[Source information — start]

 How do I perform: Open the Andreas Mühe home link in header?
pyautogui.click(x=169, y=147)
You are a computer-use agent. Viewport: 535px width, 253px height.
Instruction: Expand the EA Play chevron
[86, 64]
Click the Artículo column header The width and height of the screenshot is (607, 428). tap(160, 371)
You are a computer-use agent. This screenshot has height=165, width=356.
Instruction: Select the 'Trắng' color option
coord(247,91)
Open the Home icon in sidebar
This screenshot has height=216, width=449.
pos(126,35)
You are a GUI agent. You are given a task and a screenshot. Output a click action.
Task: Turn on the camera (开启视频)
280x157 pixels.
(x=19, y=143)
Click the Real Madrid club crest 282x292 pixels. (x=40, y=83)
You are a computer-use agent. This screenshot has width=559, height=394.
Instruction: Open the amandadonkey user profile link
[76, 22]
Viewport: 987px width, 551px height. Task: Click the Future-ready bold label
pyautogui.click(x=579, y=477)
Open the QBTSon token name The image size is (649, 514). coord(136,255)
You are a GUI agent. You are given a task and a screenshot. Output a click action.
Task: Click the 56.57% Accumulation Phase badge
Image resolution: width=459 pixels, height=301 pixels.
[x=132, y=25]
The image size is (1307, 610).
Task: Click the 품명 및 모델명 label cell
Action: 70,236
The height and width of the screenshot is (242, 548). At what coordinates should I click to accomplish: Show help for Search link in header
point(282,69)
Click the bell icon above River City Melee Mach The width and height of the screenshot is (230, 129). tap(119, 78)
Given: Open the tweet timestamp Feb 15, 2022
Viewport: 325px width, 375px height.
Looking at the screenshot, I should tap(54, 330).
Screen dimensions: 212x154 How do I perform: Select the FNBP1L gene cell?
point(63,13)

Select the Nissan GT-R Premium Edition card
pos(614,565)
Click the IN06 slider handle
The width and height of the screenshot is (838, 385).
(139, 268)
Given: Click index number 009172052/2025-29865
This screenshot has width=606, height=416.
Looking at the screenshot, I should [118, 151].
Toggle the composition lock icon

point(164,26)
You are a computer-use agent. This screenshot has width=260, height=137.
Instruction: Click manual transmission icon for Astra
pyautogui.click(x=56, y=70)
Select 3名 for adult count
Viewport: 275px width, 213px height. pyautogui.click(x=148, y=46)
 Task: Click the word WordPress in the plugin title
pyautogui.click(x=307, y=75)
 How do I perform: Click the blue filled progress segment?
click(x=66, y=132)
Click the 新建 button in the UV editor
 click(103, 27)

[Source information — finish]

* _Problem details_
This task calls for each line of the material that contains "computer".

* _Completed task_
You are a computer-use agent. Viewport: 535px width, 253px height.
You are a computer-use agent. This screenshot has height=165, width=356.
You are a computer-use agent. This screenshot has width=559, height=394.
You are a computer-use agent. This screenshot has width=260, height=137.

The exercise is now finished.